Colicchio and Sons – Braised Lamb Ribs
Address: 85 10th
Ave between 16th and 17th streets
Phone: (212) 400-6699

These days, Tom Colicchio is best known for his role on Top Chef. When we think of the chef and tv host, we think of his cooking at Colicchio & Sons, located in the Meatpacking District.  You could splurge on the $135 tasting menu in the formal dining room, but we actually prefer the front dining room, known as the Tap Room, because that’s where you can order more casual, a la carte dishes, specifically the braised lamb ribs.  They’re ridiculously tender (no knife needed) and accompanied by bitter greens and velvety grits.

Ai Fiori – Rack of Lamb

Address: 400 Fifth Ave. between 36th and 37th streets
Phone: (212) 613-8660

Michael White has been on a roll lately, earning accolades with three new restaurants, all of which have opened in the past two years. White’s most recent New York project is the 185-seat eatery, Ai Fiori with a distinctly Mediterranean menu, emphasis on the Italian coast, of course.  As with Marea, there’s a superb seafood selection, like scallops with marrow and black truffles, but don’t neglect the lamb this spring.  What arrives at the table is a rack of lamb wrapped in foie gras and caul fat. Talk about deliciously over-the-top.

The Meatball Shop – Lamb Meatballs
Address: 84 Stanton St near Allen Street
Phone: (212) 982-8895

There’s a good reason why the lines spill out the door at this Lower East Side shop.  This is one of the most fun restaurant concepts we’ve seen in awhile. Diners get to customize their meal by picking a sauce, side, bread and most importantly, a meatball.  The menu includes several tasty mainstays, like spicy pork or chicken, but we’re always on the lookout for the daily specials. One of the most creative we’ve sampled is the Mediterranean lamb meatball, made with ground shoulder, walnuts, raisins and mint. It’s only served a few times a week, so we’re thrilled that owners Daniel Holzman and Michael Chernow are opening a second location in Williamsburg. (This doubles our chances of having their meatballs.)

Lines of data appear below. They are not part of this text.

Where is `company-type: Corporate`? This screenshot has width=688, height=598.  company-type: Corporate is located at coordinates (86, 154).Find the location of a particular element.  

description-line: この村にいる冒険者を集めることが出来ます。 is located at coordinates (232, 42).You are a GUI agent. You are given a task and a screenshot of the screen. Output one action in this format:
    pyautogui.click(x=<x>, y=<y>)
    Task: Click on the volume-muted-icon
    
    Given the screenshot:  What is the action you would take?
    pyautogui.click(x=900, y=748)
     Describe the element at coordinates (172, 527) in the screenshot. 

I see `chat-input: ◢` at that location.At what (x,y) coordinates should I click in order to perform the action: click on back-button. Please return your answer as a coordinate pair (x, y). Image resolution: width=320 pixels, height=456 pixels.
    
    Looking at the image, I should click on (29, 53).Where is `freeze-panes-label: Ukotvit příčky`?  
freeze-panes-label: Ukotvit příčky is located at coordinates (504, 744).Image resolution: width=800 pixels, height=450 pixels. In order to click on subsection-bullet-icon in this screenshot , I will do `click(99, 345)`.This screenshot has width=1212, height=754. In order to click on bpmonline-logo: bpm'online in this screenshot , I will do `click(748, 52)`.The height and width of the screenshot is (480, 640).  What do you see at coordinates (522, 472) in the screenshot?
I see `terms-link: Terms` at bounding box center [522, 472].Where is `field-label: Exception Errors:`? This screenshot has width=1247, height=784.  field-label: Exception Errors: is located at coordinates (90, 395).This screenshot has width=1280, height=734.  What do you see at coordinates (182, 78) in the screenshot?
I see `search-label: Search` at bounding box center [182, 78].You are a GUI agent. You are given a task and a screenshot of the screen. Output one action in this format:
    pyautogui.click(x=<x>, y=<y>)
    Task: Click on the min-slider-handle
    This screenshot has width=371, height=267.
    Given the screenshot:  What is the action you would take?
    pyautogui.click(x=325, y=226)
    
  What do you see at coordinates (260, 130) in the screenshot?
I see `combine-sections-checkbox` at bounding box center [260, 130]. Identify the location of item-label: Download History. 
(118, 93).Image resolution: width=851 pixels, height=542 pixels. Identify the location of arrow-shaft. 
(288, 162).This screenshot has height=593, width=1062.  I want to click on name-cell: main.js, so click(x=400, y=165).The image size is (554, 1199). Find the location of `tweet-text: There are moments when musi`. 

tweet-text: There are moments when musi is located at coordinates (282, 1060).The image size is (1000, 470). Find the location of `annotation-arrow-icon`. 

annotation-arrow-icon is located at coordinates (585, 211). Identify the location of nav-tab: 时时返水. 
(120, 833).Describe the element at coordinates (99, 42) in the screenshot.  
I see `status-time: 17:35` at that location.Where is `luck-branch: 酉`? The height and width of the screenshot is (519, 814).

The Lion, Lamb Porterhouse
Address: 62 West 9th St. near Sixth Avenue
Phone: (212) 353-8400

Like The Waverly Inn, John DeLucie’s latest clubhouse is a difficult reservation.  But if you manage to score a table, the lamb porterhouse is a must-order. This highly marbled piece of meat comes with roasted shallots, potatoes and jus.  If anything, the food’s gotten better since The Lion first opened.  Order the cauliflower panisse to start and people-watch until your lamb porterhouse arrives.